Au Ghana, pendant deux semaines, une exposition met en valeur les artistes visuels émergents du pays. Organisé par le fonds de dotation français Ellipse Art Project dans le cadre d'un prix annuel, l'événement se tient à Accra du 11 au 27 avril. Il met en lumière cinq jeunes peintres, photographes ou sculpteurs, dont plusieurs travaillent à partir de matériaux de récupération. Tous partagent un point commun : un engagement fort pour la défense de l'environnement.
Avant d'atterrir à Accra, l'événement est passé par quatre autres pays de la sous-région : le Sénégal, le Togo, le Bénin et la Côte d'Ivoire. Cinq ans après sa création, le prix reçoit un nombre croissant de candidatures. Mais la scène émergente artistique ouest-africaine peine toujours à être reconnue à l'international, constate Victoria Jaunasse, directrice du fonds Ellipse Art Project et créatrice de l'événement.

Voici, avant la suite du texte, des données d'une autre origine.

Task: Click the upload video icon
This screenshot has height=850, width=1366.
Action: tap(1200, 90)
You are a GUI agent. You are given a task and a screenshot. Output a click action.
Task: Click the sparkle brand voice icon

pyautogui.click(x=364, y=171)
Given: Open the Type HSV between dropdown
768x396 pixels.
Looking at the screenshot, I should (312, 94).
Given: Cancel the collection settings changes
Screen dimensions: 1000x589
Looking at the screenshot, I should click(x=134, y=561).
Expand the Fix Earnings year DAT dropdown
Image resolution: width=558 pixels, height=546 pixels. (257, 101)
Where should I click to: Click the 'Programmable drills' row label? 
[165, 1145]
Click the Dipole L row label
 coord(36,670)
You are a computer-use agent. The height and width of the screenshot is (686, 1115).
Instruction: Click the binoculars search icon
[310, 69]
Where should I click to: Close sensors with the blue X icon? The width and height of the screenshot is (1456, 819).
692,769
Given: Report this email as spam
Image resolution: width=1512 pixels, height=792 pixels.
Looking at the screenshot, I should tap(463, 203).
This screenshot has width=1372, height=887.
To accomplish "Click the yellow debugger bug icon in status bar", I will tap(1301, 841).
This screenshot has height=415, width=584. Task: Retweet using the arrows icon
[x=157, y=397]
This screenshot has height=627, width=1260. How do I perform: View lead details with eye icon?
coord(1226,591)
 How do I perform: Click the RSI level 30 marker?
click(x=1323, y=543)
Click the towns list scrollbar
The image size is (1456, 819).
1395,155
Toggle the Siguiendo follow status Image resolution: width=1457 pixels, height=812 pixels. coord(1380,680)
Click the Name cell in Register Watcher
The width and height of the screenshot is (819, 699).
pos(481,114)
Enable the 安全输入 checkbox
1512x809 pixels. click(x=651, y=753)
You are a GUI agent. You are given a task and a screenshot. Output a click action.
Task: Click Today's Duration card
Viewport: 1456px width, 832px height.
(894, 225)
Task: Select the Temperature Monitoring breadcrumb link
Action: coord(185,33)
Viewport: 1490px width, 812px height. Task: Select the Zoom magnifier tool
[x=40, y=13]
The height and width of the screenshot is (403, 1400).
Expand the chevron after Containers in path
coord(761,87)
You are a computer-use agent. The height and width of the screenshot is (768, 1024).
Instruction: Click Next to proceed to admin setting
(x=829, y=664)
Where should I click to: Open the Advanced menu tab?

On voit qu'il y a de plus en plus d'initiatives, on voit sur la scène internationale de plus en plus d'artistes d'Afrique de l'Ouest représentés, donc ça, c'est plutôt une très bonne chose. Dans les pays dans lequel on a pu organiser le prix, on s'est rendu compte qu'il y avait beaucoup d'initiatives privées, mais qui restent, je pense, assez timides. Bien qu'il y ait beaucoup de personnes qui essaient de leur propre chef de soutenir les scènes émergentes, je pense qu'il y a une problématique sur le plan international : on ne donne pas assez de visibilité à des artistes ultra-émergents. C'est ce qu'on essaie de faire à travers le prix : on sélectionne des artistes qui n'ont jamais exposé, ou alors avec très peu de visibilité, et le but, c'est de leur donner un maximum d'opportunité, de mettre en valeur leur travail, leur pratique, et de présenter leur travail, que ça soit localement, en Europe ou sur la scène internationale.
Les artistes engagés pour la cause environnementale
Au fond de la galerie d'art Mix Hub, une photographie attire immédiatement l'oeil. Deux enfants, regard fixe vers l'objectif, se baignent dans une rivière d'un rouge éclatant. L'image est signée Reginald Boateng, 25 ans. « J'ai choisi la couleur rouge pour représenter le danger, décrire les effets du Galamsey », explique l'artiste.
Le Galamsey, nom local de l'orpaillage illégal, a progressivement contaminé la majorité des réserves d'eau du Ghana. Un effet papillon, justement le thème retenu cette année par le prix Ellipse. Pour Reginald Boateng, l'art peut précisement servir à freiner cette propagation. « Ce sujet a été passé sous silence. Nous, en tant qu'artistes, avons une voix pour défendre l'environnement, les Ghanéens, les enfants », insiste-t-il.
Une parole locale à portée internationale
Parler à ses compatriotes, mais aussi interpeller au-delà des frontières : c'est le pari d'Emmanuel Aggrey Tieku. L'artiste expose des installations réalisées à partir de vêtements usagés, un matériau abondant dans le pays. « La fast fashion est un sujet mondial, tout le monde y est relié d'une certaine manière. Ce qu'un individu peut ressentir à Accra, au Ghana, peut être transmis à d'autres individus vivant à Paris, à New York », souligne-t-il.
Le gagnant du prix aura d'ailleurs l'occasion de porter son message à Paris, lors de la foire internationale AKAA - Also Known As Africa, en octobre prochain.
▶ Exposition collective des finalistes du Prix ellipse 2025, du 11 au 27 avril 2025 au Mix Design Hub, à Accra, Ghana.